__WHAT IS EXPECTED__.
Please write out, exactly as they appear, the line containing "Select Community moderation" and every line after it to the end of the records, and nothing more.
___ SUPPLIED RECORDS ___
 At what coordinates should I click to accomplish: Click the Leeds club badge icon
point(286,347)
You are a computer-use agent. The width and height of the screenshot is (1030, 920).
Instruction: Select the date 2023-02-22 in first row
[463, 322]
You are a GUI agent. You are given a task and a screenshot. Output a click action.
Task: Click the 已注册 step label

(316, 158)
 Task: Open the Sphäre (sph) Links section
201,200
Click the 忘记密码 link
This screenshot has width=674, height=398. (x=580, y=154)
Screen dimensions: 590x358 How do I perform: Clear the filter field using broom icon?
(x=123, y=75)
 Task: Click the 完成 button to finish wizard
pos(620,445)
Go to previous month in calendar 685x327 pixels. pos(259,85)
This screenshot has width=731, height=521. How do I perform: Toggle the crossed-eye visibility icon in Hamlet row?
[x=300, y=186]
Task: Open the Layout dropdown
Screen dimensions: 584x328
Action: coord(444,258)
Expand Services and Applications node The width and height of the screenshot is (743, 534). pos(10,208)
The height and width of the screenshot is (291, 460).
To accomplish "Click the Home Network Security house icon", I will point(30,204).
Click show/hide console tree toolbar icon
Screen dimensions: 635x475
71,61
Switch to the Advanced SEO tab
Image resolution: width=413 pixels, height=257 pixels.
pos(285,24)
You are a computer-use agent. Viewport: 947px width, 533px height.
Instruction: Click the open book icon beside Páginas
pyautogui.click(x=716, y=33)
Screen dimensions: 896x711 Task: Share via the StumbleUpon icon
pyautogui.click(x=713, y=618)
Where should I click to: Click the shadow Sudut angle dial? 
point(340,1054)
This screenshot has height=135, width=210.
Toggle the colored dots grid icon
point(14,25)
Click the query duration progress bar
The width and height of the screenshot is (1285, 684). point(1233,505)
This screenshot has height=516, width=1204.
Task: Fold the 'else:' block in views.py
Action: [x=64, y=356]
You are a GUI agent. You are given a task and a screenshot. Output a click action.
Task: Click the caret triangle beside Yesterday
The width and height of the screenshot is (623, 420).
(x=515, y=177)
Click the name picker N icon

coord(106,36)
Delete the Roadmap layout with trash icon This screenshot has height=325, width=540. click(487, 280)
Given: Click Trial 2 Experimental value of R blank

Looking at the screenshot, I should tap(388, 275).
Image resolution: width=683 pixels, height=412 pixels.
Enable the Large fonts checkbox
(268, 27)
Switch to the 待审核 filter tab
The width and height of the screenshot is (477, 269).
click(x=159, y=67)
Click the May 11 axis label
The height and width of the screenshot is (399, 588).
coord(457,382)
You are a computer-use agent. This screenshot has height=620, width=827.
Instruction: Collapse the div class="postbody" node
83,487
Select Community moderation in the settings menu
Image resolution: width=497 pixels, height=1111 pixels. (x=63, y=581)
___
__SOLUTION FOR THIS EXERCISE__.
Select Community moderation in the settings menu
Image resolution: width=497 pixels, height=1111 pixels. (x=63, y=581)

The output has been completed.